━━━ Data records ━━━

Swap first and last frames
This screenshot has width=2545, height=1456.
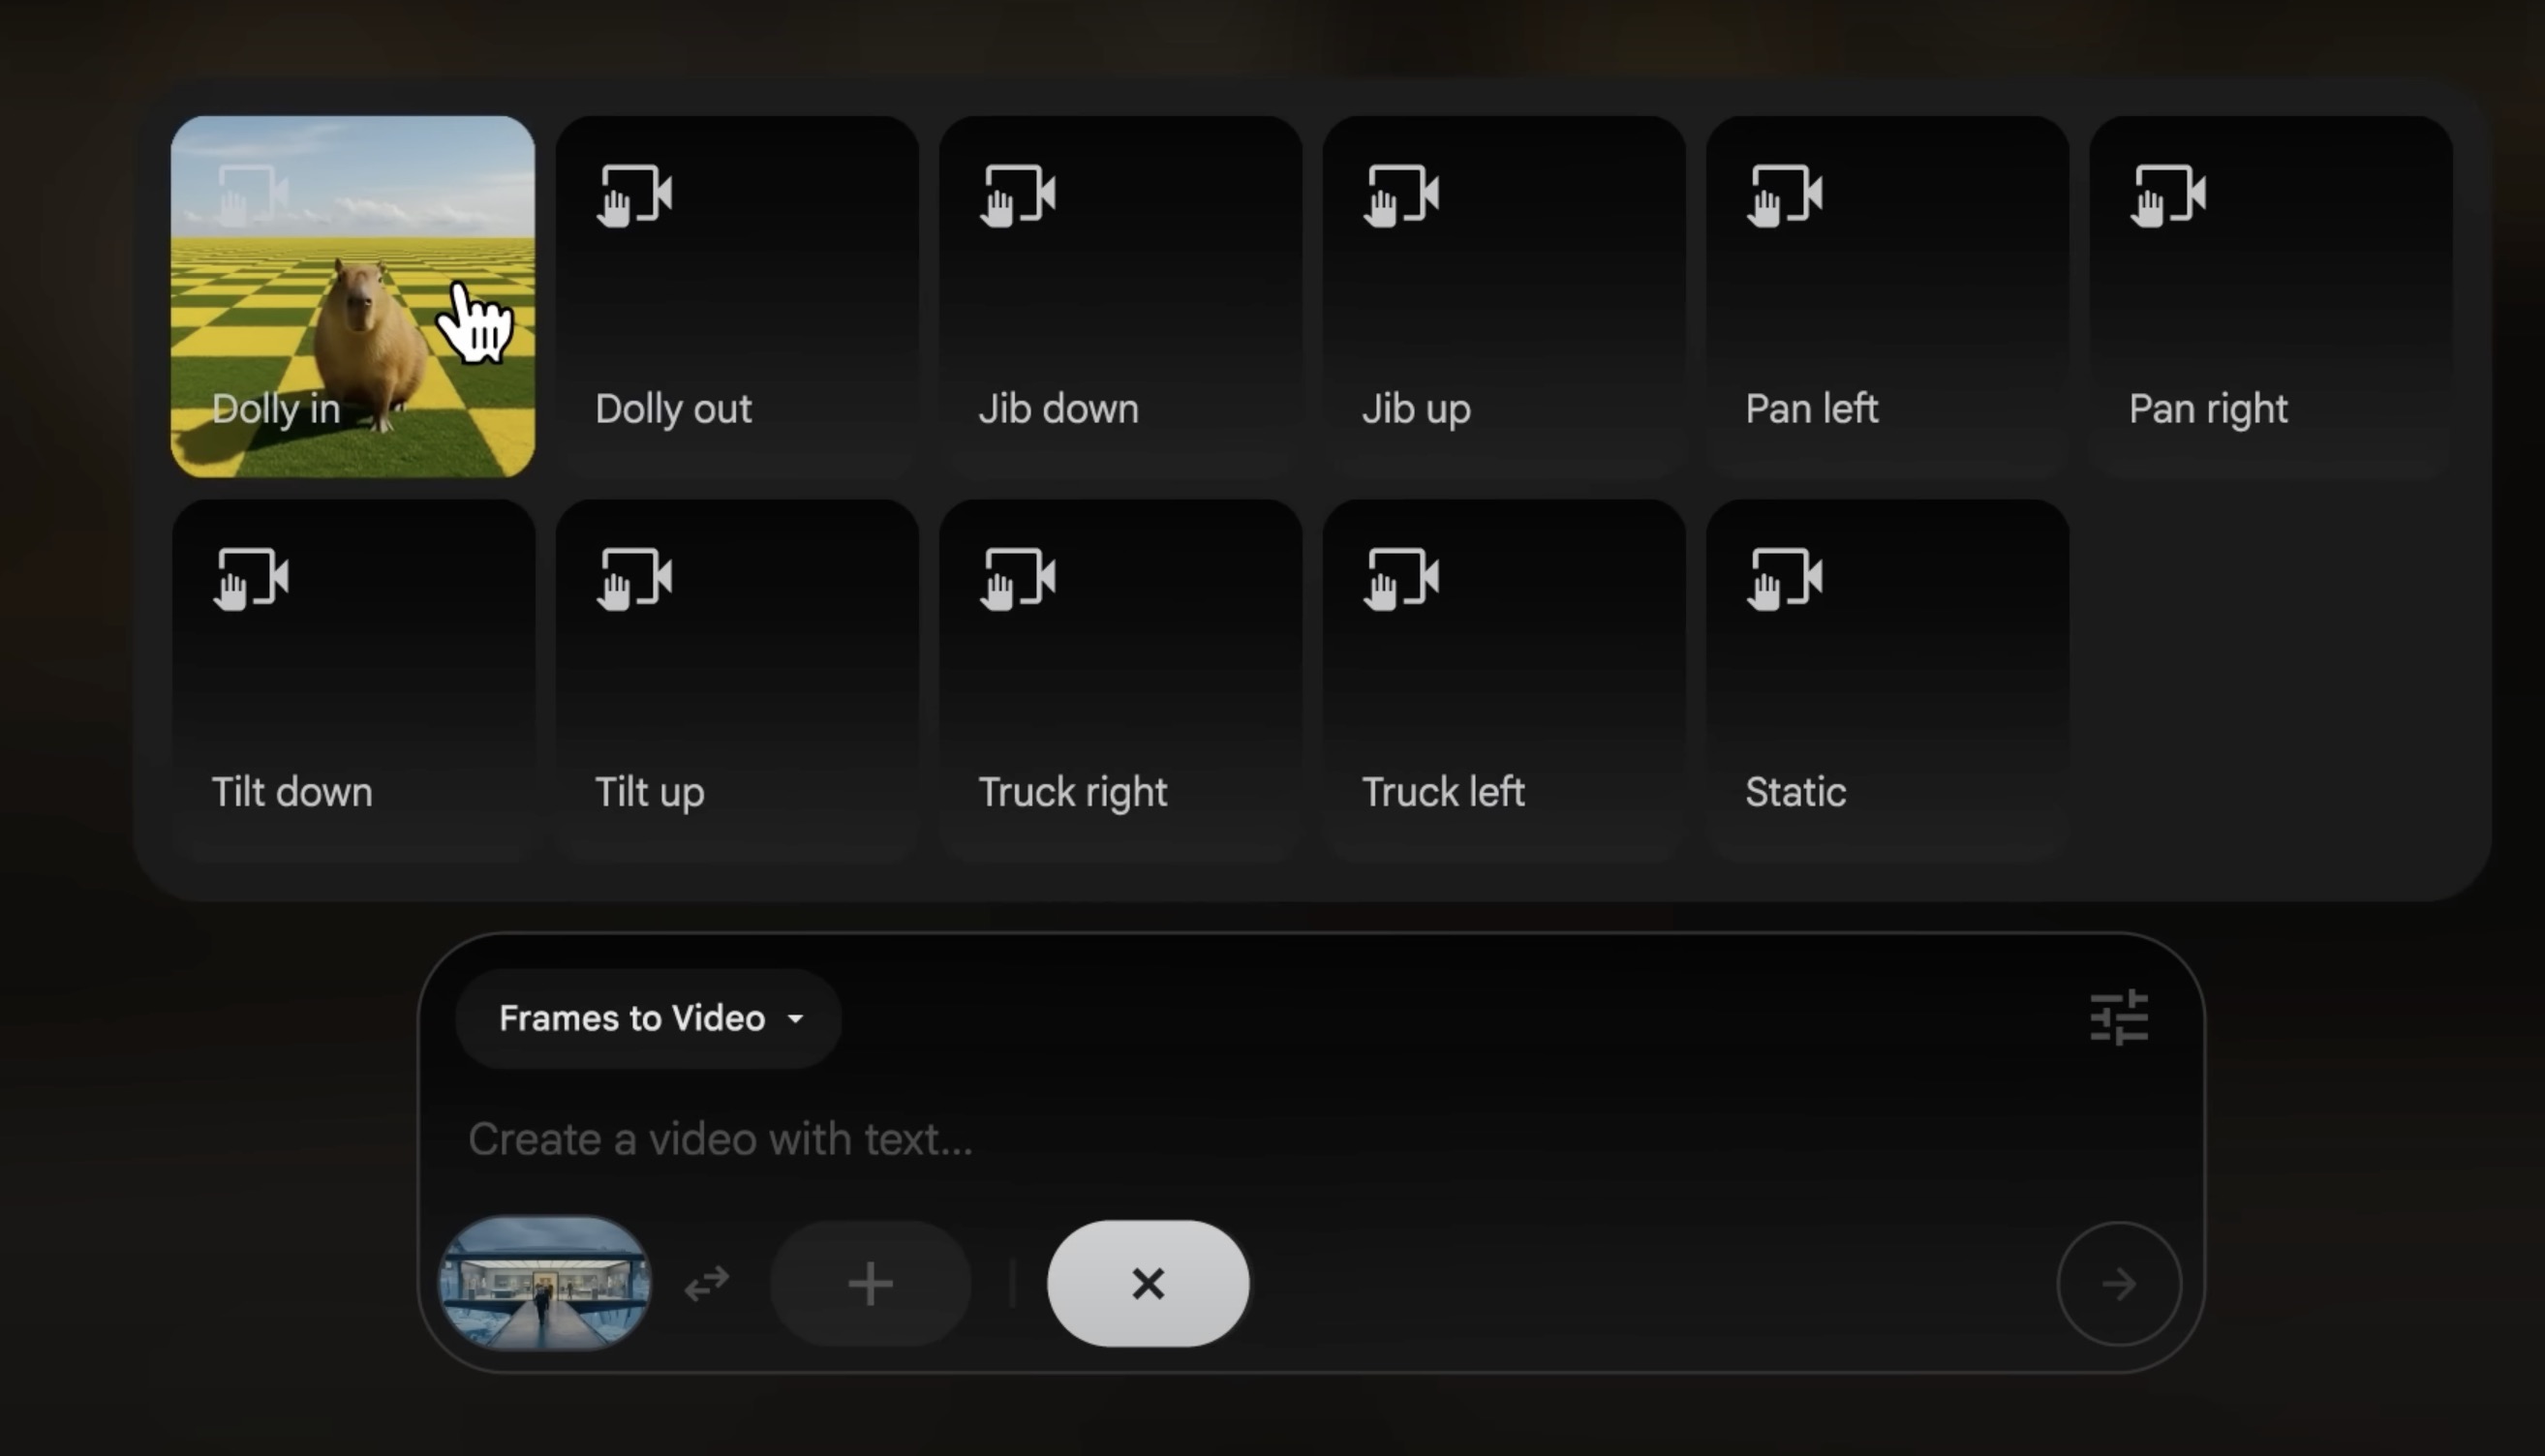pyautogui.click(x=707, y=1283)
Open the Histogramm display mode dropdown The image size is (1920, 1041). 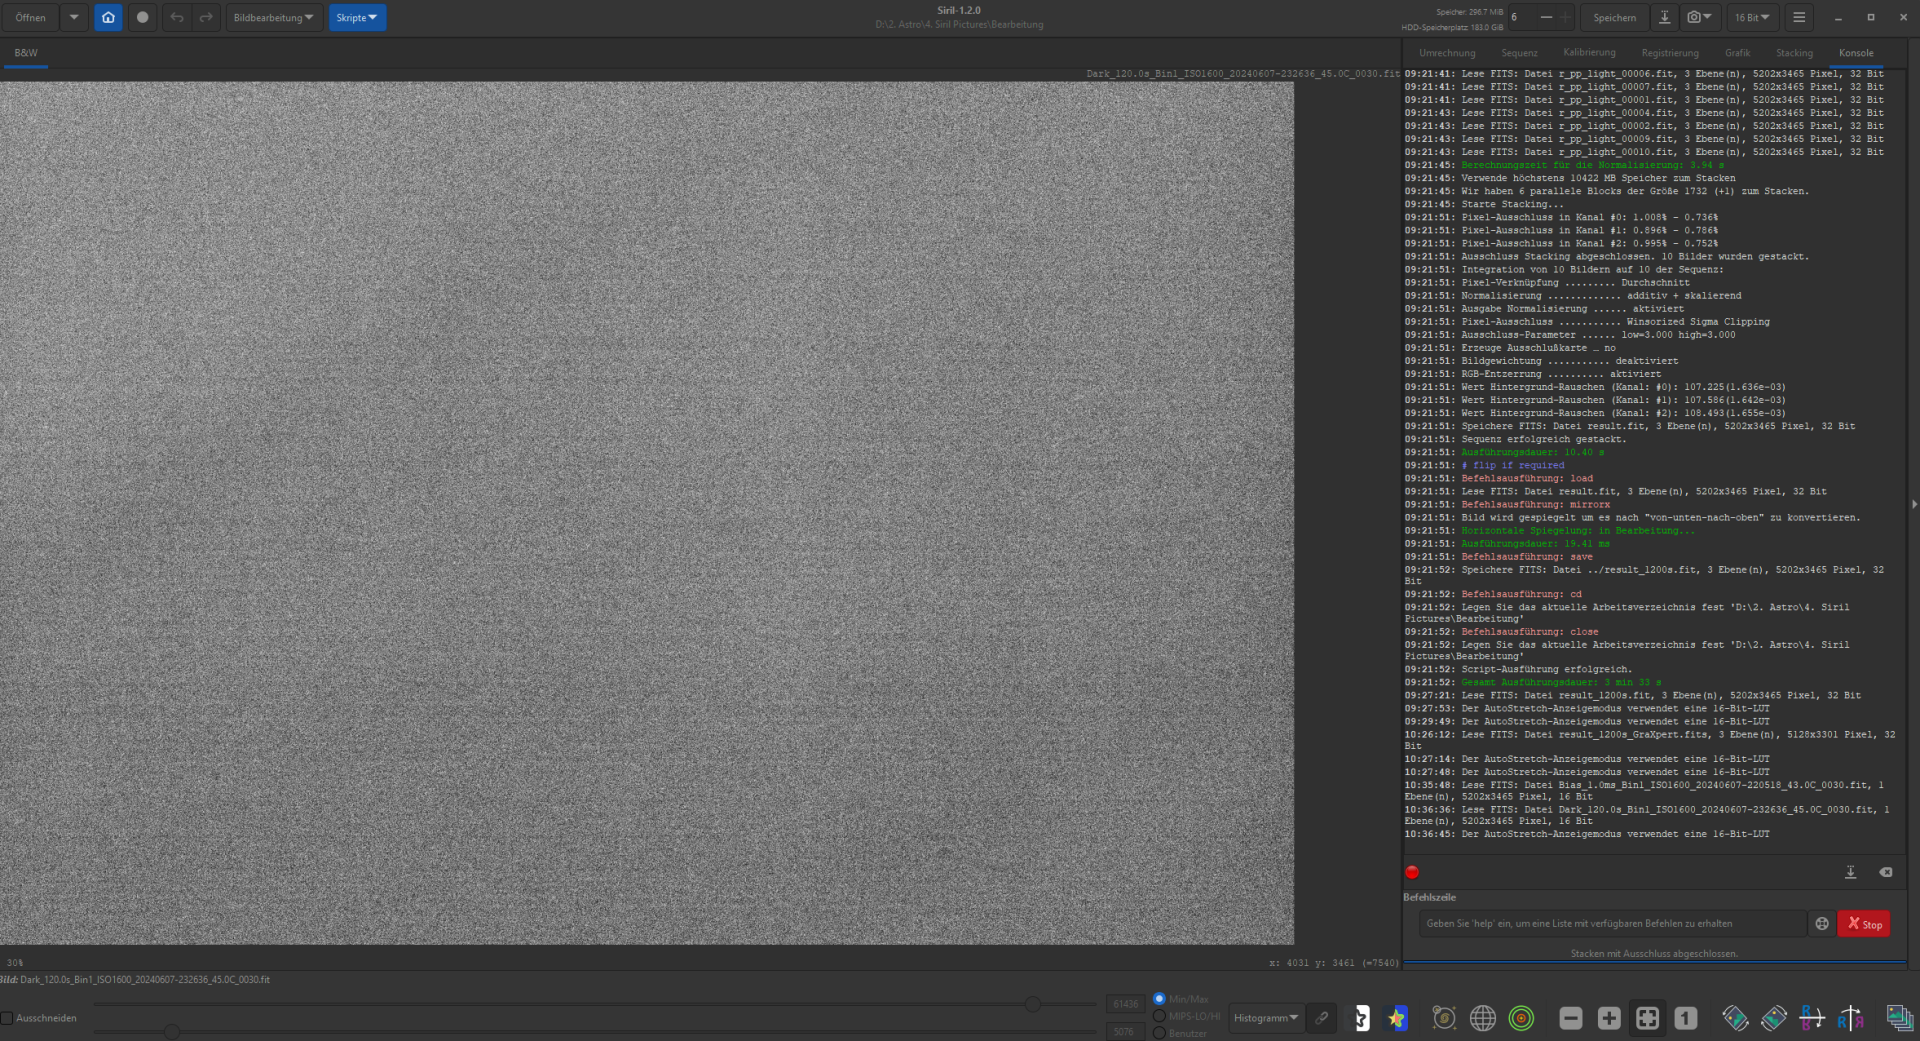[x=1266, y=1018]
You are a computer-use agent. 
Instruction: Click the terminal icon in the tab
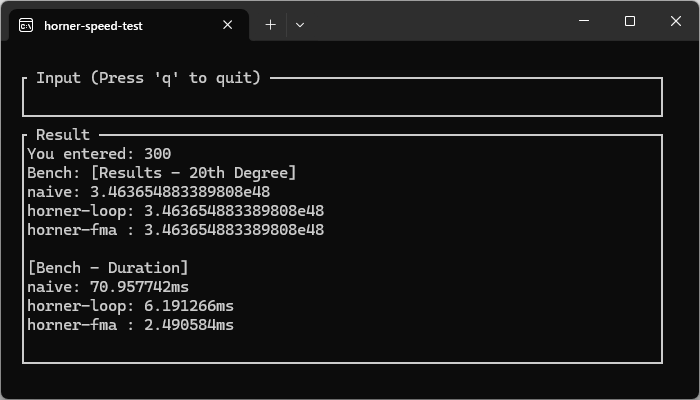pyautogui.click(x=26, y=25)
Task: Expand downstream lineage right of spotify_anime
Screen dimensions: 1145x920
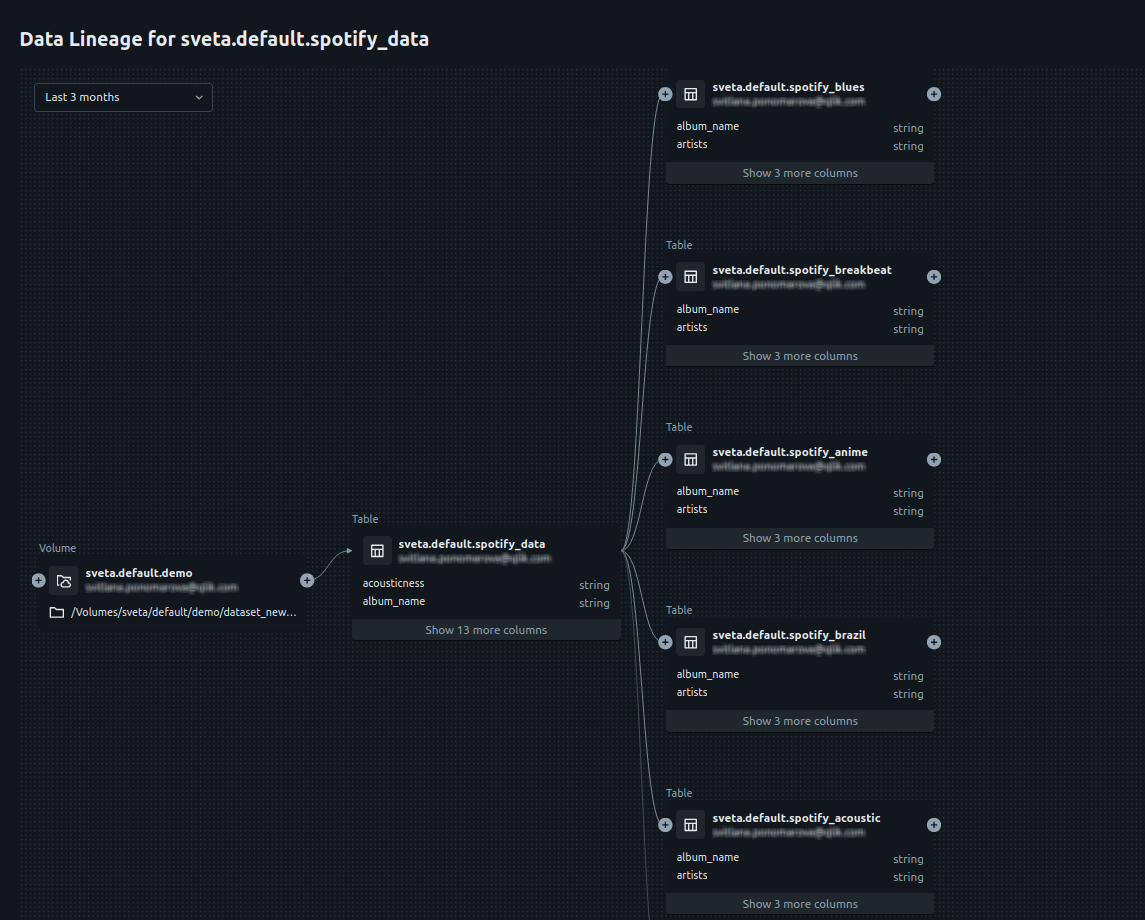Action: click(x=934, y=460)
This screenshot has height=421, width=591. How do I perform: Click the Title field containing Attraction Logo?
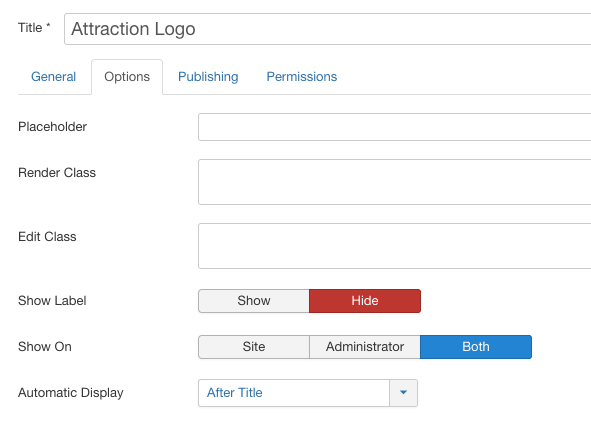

━━━

Task description: Exactly as they appear, repeat the lines from the one containing "You are a computer-use agent." through the last line of the entries, counting both ends. Pictures stay out.

Output below:
You are a computer-use agent. 
Instruction: Click the terminal icon in the tab
pyautogui.click(x=26, y=25)
Task: Expand downstream lineage right of spotify_anime
Screen dimensions: 1145x920
Action: click(x=934, y=460)
This screenshot has height=421, width=591. How do I perform: Click the Title field containing Attraction Logo?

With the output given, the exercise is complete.